Most writers find themselves inevitably drawn back to similar themes in their work. They might tell completely different stories but with the same questions and curiosities at their heart. For Ben Hobson, that magnetic pull is to explore masculinity: What is it to be a good man? How do you learn the important lessons that help you become a good man? He likes to interrogate the issue of fathers and sons, of generational trauma, and of intergenerational role modelling that shapes children into the adults they become. His second novel Snake Island (Allen and Unwin 2019) is in many ways so different from his debut To Become a Whale, and yet there is a symmetry joining them – the big, profound questions around good and evil, guilt and revenge, responsibility and sacrifice.
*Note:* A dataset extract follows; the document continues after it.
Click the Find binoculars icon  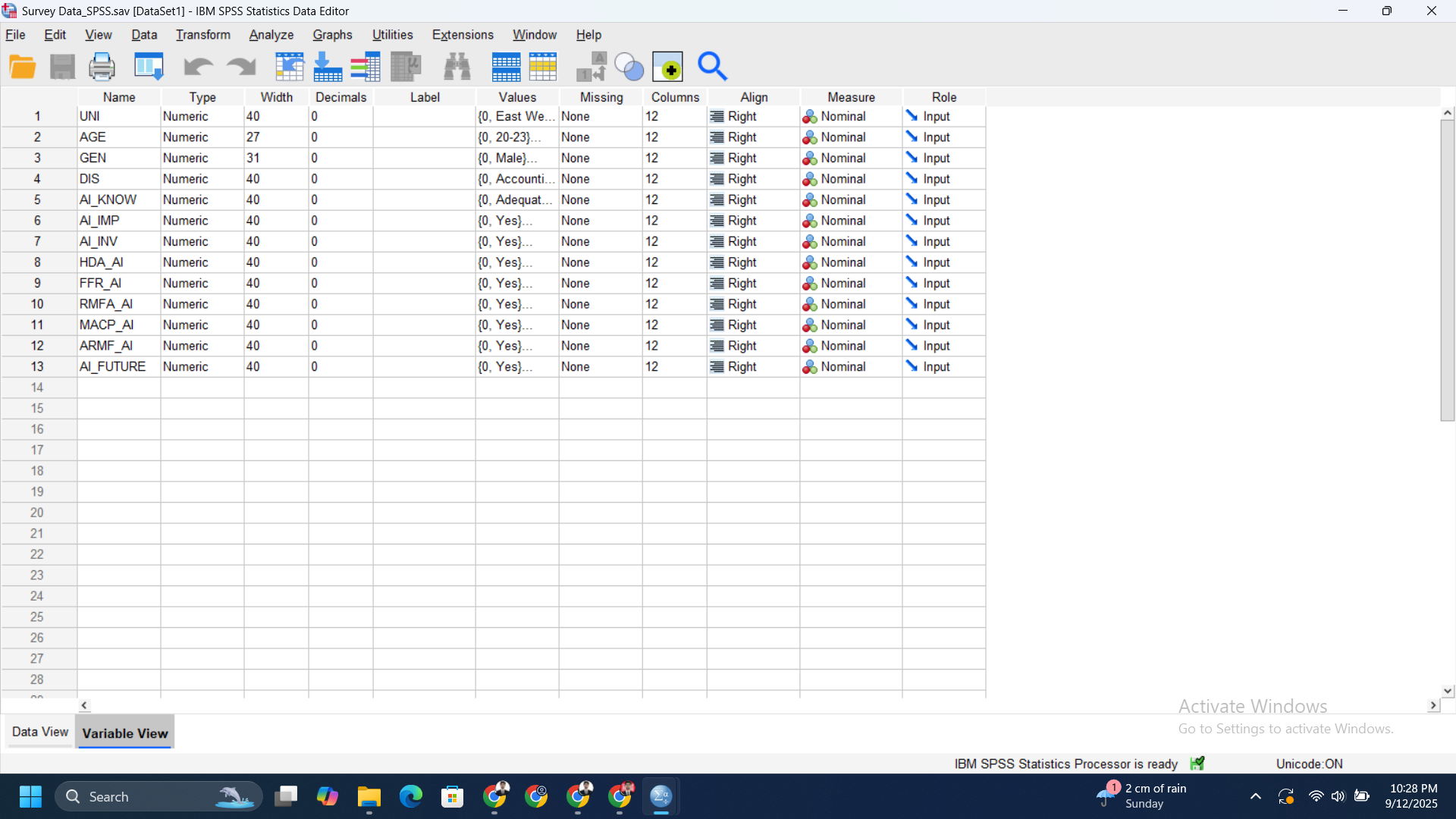[x=457, y=67]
Snake Island is a crime novel with a difference. The criminal action in this book, and the intense, confronting and relentless violence, is ongoing throughout, like a pressure cooker reaching its peak. This is not so much about solving a crime or uncovering the secret predator, as watching the blood-drenched and visceral activities slowly unfold, the characters getting themselves into deeper and deeper trouble, even if they’re trying to escape or improve the situation. This book has all the violence of a Tarantino film. At times it is almost overwhelming; you become inured to one more act of treachery and bloodshed, but then I think that might be the point that Hobson is driving home: the unremitting brutality of aggression and payback, the vicious cycle of abuse and cruelty, the impossibility of reprieve for those individuals – and those families – caught in the cycle and unable to see a way out, other than to commit more violence. There is a lot of killing in this book; a lot of dead things (both animal and human). That will sit uncomfortably with some readers. But for others, it will be a reflection of what they know, or what they have known in the past – anxious anticipation, dread, doubt, self-loathing, and a sickly fear of what the people in your life or in your immediate orbit might be capable of, and even worse, what you might be capable of in return.
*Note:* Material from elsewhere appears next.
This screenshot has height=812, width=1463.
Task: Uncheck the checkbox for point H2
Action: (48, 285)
The narrative is almost tragic in its simplicity: Vernon and Pen Moore have disowned their son Caleb and never want to see him again after the violence he enacted on his wife. But when they discover he is being bashed in prison by a thug from a local crime family, and that endemic corruption is ensuring a blind eye is turned, their parental instincts kick in and Vernon is determined to negotiate his way through the situation in a civil manner. But every move he makes only seems to make matters worse. Respect and decency are thin on the ground, especially when gangsters from the city are involved.

The story is told from several points of view but the common thread is the enactment of vengeance and revenge. We hear mostly from Vernon Moore and his son Caleb. We hear from Sidney Cahill (one of the sons of the crime family), who is trying his best to escape the life that appears to be laid out for him, his wife and his young daughter. We get the perspective of Sharon Wornkin, corrupt local cop with connections both personal and professional with the Cahill family. The fact that we only have two chapters from Brendan Cahill (Sidney’s brother), and only one from Penelope (Caleb’s mother), felt a little uneven. I would have liked more consistency across the viewpoints of all characters, and more depth or drilling down into some of the characters, particularly Reverend Kelly and the guys from Melbourne; there is scope for the novel to unpack the motivations and history behind their actions. I found the plausibility of some of the plot stretched and a little overworked. The overt violence in this story made me want to take a shower after reading it. But perhaps that was the author’s intention. It is certainly gritty, confronting and ugly; unrelenting violence and the enactment of revenge. And as I noted earlier, the raw and visceral brutality of this book might – for some readers – be less surprising, and more of a reflection of what actually goes in in their own lives.  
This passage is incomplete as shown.